Thank you so much, Jonathan Gray and Jean-Daniel Cryans,
1. We will try to do more research and try to do something for the
AddColumn/DeleteColumn issue.
2. It's my fault, I missed to check the HTableDescriptor metadata.
It's great we can use MAX_FILESIZE and MEMSTORE_FLUSHSIZE to control
different table.
3. Yes, the total memstore heap threshold and the HLog.cleanOldLogs can
flush the old memstores.
My scenario is:
The columnfamilies/stores are defined by time-ranges (such days). So,
the columnfamilies/stores of yesterday will be quiet today.
Thank you again.
Schubert Zhang
On Fri, Jan 21, 2011 at 2:48 AM, Jean-Daniel Cryans <[email protected]>wrote:
> To complement what jgray answered...
>
> >
> > 2. Different memstore/memtable-size and region-size for different table.

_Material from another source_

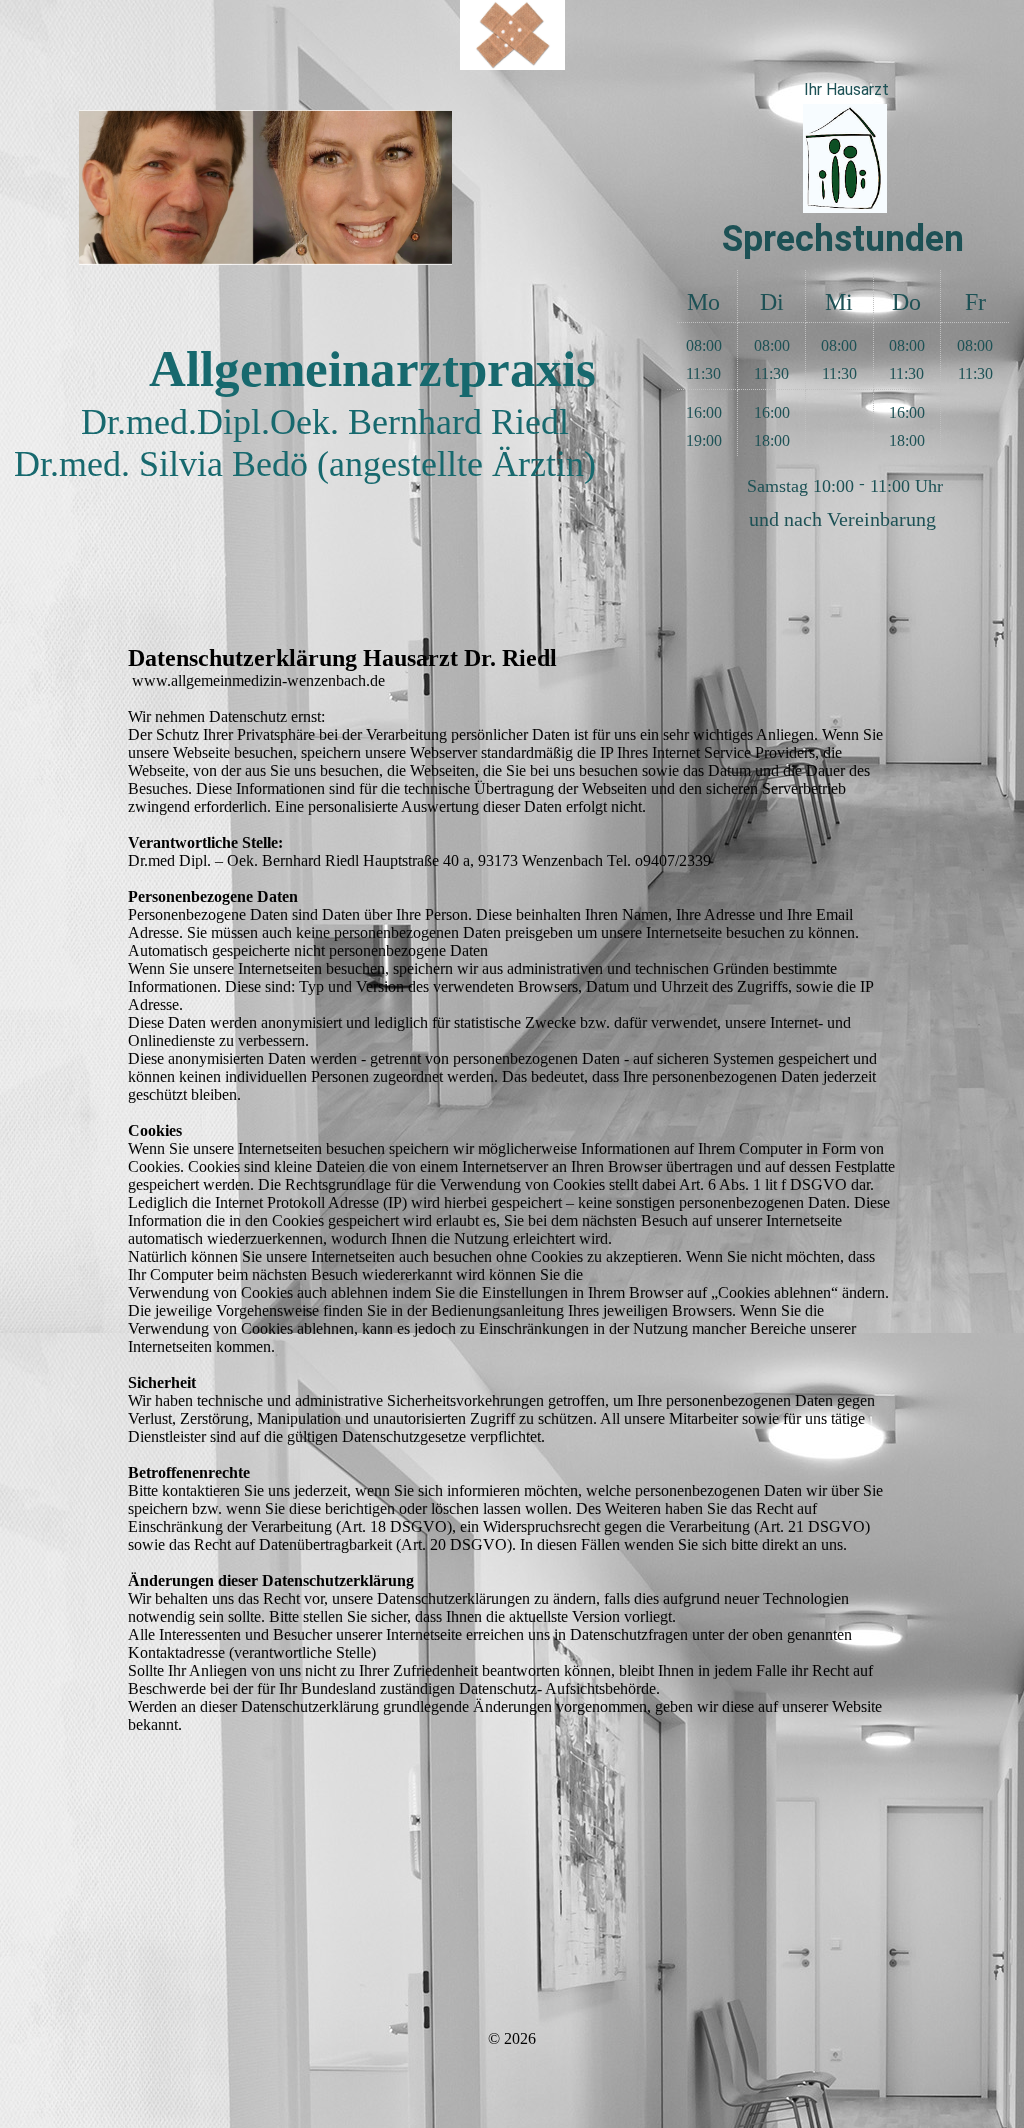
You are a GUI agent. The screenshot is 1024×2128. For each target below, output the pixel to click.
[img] (512, 35)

> > This feature is useful for different tables for different
> applications.
> > Is there a plan to support it?
>
> Have you taken a look at the table properties? In the shell you can
> tune MAX_FILESIZE and MEMSTORE_FLUSHSIZE to do exactly what you
> described.
>
> >
> > 3. Periodic flush.
> > Current HBase only flush memstore to HFile by memory size thresholds.
> > If a Region-Store is quiet for a long time (such as 2 hours) for a
> > write-dense application, the periodic flush can free more memory.

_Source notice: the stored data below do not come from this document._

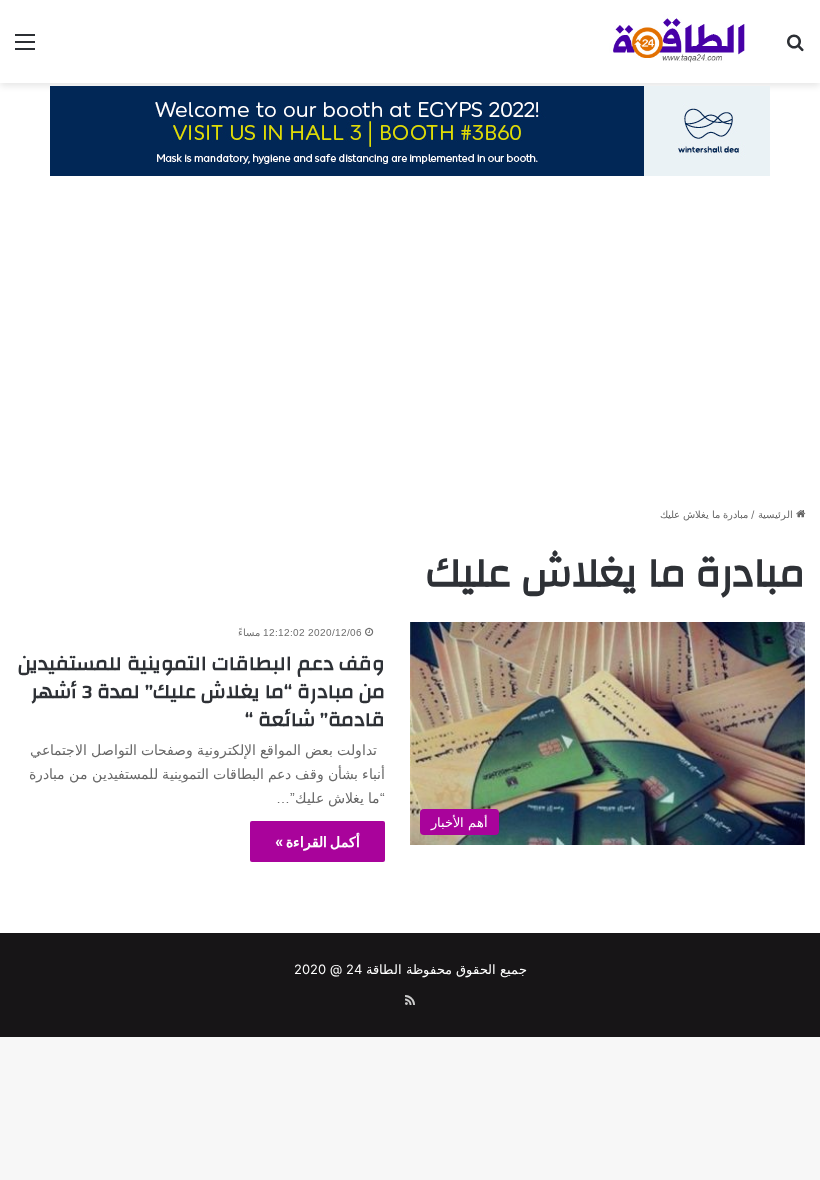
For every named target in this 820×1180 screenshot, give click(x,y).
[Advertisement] (410, 349)
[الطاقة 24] (660, 41)
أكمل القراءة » (317, 841)
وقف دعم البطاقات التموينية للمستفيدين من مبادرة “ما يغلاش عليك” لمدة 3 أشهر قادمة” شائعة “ (201, 691)
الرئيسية (777, 514)
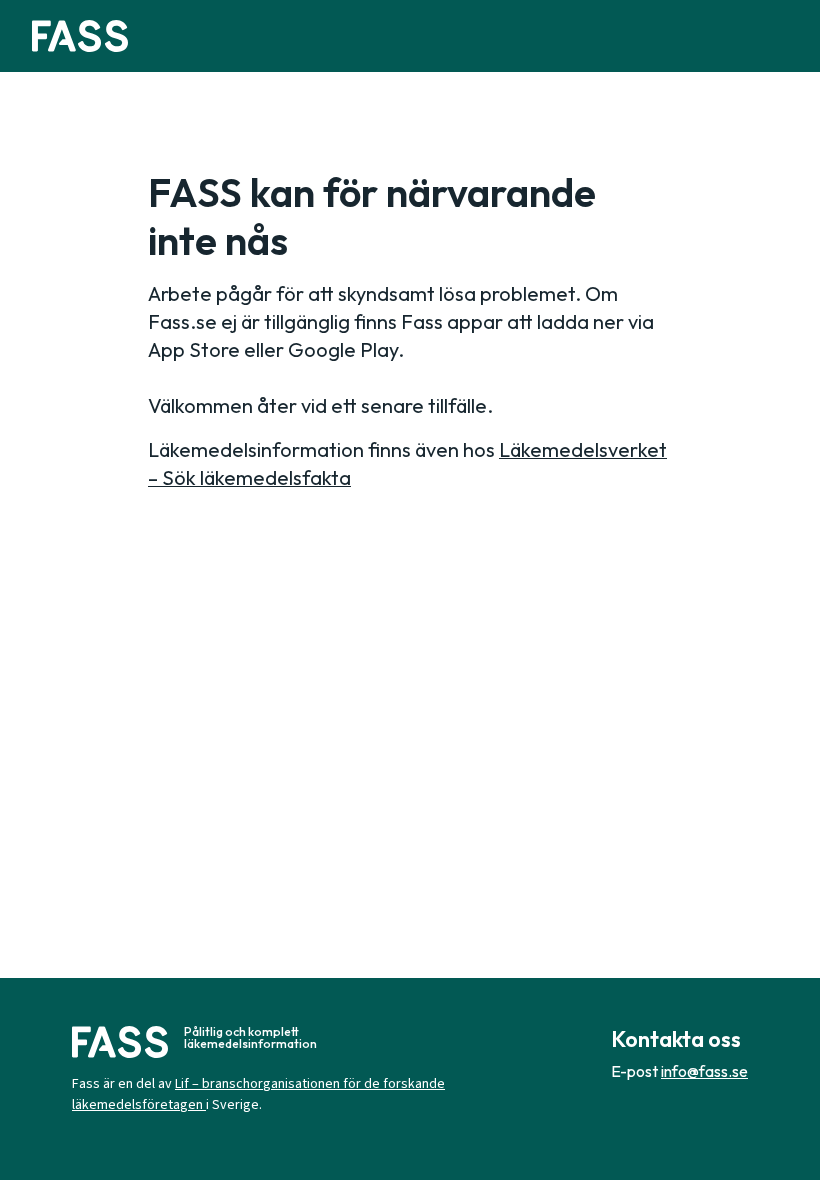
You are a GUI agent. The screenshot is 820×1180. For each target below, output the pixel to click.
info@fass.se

> > Is there a plan to support it?
>
> If a region isn't written to, and there's a write-heavy job going on,
> then as the HLogs get created it's easy to reach the max number of
> HLogs a RS can get (32 by default) and after that point the memstores
> for the oldest edits will be flushed. If it's really inserting a lot
> of data, I expect that it can takes less than an hour to force flush
> unused memstores. Check out HLog.cleanOldLogs and
> HLog.findMemstoresWithEditsEqualOrOlderThan
>
> It's not really periodic or easily configurable tho.